* [AIM OF THE EXERCISE]
Reproduce the entries. Match every word.

(Beginning of TASK MATERIAL)

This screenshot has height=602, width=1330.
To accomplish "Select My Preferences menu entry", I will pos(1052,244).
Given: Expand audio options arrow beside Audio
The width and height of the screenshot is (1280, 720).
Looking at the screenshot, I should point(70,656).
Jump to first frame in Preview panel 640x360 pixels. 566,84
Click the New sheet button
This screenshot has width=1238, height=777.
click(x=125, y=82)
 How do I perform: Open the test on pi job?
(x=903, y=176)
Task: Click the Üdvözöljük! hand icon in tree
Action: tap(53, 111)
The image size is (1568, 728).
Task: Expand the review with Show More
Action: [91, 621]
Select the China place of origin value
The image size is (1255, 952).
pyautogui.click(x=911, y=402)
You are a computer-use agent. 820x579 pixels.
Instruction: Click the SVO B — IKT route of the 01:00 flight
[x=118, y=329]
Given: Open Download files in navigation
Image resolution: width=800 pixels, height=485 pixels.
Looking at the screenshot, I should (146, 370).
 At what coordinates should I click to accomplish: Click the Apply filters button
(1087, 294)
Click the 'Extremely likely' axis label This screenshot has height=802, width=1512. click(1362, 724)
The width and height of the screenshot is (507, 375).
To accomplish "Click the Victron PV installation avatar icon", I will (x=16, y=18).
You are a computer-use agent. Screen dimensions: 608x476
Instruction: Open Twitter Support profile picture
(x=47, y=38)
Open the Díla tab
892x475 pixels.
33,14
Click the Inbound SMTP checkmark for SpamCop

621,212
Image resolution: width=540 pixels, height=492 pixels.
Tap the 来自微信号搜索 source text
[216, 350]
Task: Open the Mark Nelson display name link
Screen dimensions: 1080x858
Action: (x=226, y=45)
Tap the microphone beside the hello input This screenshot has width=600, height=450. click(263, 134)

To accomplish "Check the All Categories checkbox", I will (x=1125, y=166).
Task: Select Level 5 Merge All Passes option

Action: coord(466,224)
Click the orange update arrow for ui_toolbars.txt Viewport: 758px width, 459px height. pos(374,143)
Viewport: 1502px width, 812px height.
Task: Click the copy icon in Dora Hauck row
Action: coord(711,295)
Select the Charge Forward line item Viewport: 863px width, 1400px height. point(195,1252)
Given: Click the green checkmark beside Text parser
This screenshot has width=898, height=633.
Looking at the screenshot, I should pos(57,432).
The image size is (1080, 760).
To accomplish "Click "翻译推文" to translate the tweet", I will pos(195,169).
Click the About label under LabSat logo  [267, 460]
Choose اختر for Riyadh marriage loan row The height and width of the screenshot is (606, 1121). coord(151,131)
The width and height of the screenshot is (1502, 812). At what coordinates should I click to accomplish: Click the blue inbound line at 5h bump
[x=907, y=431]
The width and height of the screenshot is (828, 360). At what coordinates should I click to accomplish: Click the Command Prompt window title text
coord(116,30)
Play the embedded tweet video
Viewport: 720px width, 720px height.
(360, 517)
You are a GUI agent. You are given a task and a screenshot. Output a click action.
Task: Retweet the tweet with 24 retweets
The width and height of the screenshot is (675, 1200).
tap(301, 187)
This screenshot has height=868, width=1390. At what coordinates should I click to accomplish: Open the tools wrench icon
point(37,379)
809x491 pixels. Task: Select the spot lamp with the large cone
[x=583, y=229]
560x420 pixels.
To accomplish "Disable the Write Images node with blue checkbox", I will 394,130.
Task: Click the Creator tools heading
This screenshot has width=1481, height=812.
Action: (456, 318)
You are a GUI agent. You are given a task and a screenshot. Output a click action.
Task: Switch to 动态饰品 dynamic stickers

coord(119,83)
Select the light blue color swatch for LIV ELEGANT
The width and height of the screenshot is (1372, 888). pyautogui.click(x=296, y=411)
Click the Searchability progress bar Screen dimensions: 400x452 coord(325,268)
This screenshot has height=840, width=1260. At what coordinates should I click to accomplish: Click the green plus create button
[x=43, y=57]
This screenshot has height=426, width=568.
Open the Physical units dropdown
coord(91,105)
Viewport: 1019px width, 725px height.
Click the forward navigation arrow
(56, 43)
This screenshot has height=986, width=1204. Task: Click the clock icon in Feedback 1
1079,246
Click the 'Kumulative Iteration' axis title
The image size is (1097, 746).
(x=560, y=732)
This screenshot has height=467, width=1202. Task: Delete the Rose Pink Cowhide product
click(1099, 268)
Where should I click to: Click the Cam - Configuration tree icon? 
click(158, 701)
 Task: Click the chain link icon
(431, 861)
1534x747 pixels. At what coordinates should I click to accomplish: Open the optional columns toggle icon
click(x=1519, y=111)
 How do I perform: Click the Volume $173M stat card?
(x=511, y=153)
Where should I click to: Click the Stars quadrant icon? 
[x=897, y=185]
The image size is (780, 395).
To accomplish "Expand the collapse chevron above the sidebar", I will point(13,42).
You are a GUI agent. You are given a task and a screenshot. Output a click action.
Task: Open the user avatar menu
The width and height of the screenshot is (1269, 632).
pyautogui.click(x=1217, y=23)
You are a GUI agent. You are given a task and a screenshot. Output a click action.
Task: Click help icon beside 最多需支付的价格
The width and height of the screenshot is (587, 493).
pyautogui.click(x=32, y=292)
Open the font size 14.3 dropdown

(End of TASK MATERIAL)

* [OUTPUT FOR THIS TASK]
This screenshot has height=602, width=1330.
To accomplish "Select My Preferences menu entry", I will pos(1052,244).
Given: Expand audio options arrow beside Audio
The width and height of the screenshot is (1280, 720).
Looking at the screenshot, I should point(70,656).
Jump to first frame in Preview panel 640x360 pixels. 566,84
Click the New sheet button
This screenshot has width=1238, height=777.
click(x=125, y=82)
 How do I perform: Open the test on pi job?
(x=903, y=176)
Task: Click the Üdvözöljük! hand icon in tree
Action: tap(53, 111)
The image size is (1568, 728).
Task: Expand the review with Show More
Action: [91, 621]
Select the China place of origin value
The image size is (1255, 952).
pyautogui.click(x=911, y=402)
You are a computer-use agent. 820x579 pixels.
Instruction: Click the SVO B — IKT route of the 01:00 flight
[x=118, y=329]
Given: Open Download files in navigation
Image resolution: width=800 pixels, height=485 pixels.
Looking at the screenshot, I should (146, 370).
 At what coordinates should I click to accomplish: Click the Apply filters button
(1087, 294)
Click the 'Extremely likely' axis label This screenshot has height=802, width=1512. click(1362, 724)
The width and height of the screenshot is (507, 375).
To accomplish "Click the Victron PV installation avatar icon", I will (x=16, y=18).
You are a computer-use agent. Screen dimensions: 608x476
Instruction: Open Twitter Support profile picture
(x=47, y=38)
Open the Díla tab
892x475 pixels.
33,14
Click the Inbound SMTP checkmark for SpamCop

621,212
Image resolution: width=540 pixels, height=492 pixels.
Tap the 来自微信号搜索 source text
[216, 350]
Task: Open the Mark Nelson display name link
Screen dimensions: 1080x858
Action: (x=226, y=45)
Tap the microphone beside the hello input This screenshot has width=600, height=450. click(263, 134)

To accomplish "Check the All Categories checkbox", I will (x=1125, y=166).
Task: Select Level 5 Merge All Passes option

Action: coord(466,224)
Click the orange update arrow for ui_toolbars.txt Viewport: 758px width, 459px height. pos(374,143)
Viewport: 1502px width, 812px height.
Task: Click the copy icon in Dora Hauck row
Action: coord(711,295)
Select the Charge Forward line item Viewport: 863px width, 1400px height. point(195,1252)
Given: Click the green checkmark beside Text parser
This screenshot has width=898, height=633.
Looking at the screenshot, I should pos(57,432).
The image size is (1080, 760).
To accomplish "Click "翻译推文" to translate the tweet", I will pos(195,169).
Click the About label under LabSat logo  [267, 460]
Choose اختر for Riyadh marriage loan row The height and width of the screenshot is (606, 1121). coord(151,131)
The width and height of the screenshot is (1502, 812). At what coordinates should I click to accomplish: Click the blue inbound line at 5h bump
[x=907, y=431]
The width and height of the screenshot is (828, 360). At what coordinates should I click to accomplish: Click the Command Prompt window title text
coord(116,30)
Play the embedded tweet video
Viewport: 720px width, 720px height.
(360, 517)
You are a GUI agent. You are given a task and a screenshot. Output a click action.
Task: Retweet the tweet with 24 retweets
The width and height of the screenshot is (675, 1200).
tap(301, 187)
This screenshot has height=868, width=1390. At what coordinates should I click to accomplish: Open the tools wrench icon
point(37,379)
809x491 pixels. Task: Select the spot lamp with the large cone
[x=583, y=229]
560x420 pixels.
To accomplish "Disable the Write Images node with blue checkbox", I will 394,130.
Task: Click the Creator tools heading
This screenshot has width=1481, height=812.
Action: (456, 318)
You are a GUI agent. You are given a task and a screenshot. Output a click action.
Task: Switch to 动态饰品 dynamic stickers

coord(119,83)
Select the light blue color swatch for LIV ELEGANT
The width and height of the screenshot is (1372, 888). pyautogui.click(x=296, y=411)
Click the Searchability progress bar Screen dimensions: 400x452 coord(325,268)
This screenshot has height=840, width=1260. At what coordinates should I click to accomplish: Click the green plus create button
[x=43, y=57]
This screenshot has height=426, width=568.
Open the Physical units dropdown
coord(91,105)
Viewport: 1019px width, 725px height.
Click the forward navigation arrow
(56, 43)
This screenshot has height=986, width=1204. Task: Click the clock icon in Feedback 1
1079,246
Click the 'Kumulative Iteration' axis title
The image size is (1097, 746).
(x=560, y=732)
This screenshot has height=467, width=1202. Task: Delete the Rose Pink Cowhide product
click(1099, 268)
Where should I click to: Click the Cam - Configuration tree icon? 
click(158, 701)
 Task: Click the chain link icon
(431, 861)
1534x747 pixels. At what coordinates should I click to accomplish: Open the optional columns toggle icon
click(x=1519, y=111)
 How do I perform: Click the Volume $173M stat card?
(x=511, y=153)
Where should I click to: Click the Stars quadrant icon? 
[x=897, y=185]
The image size is (780, 395).
To accomplish "Expand the collapse chevron above the sidebar", I will point(13,42).
You are a GUI agent. You are given a task and a screenshot. Output a click action.
Task: Open the user avatar menu
The width and height of the screenshot is (1269, 632).
pyautogui.click(x=1217, y=23)
You are a GUI agent. You are given a task and a screenshot. Output a click action.
Task: Click help icon beside 最多需支付的价格
The width and height of the screenshot is (587, 493).
pyautogui.click(x=32, y=292)
Open the font size 14.3 dropdown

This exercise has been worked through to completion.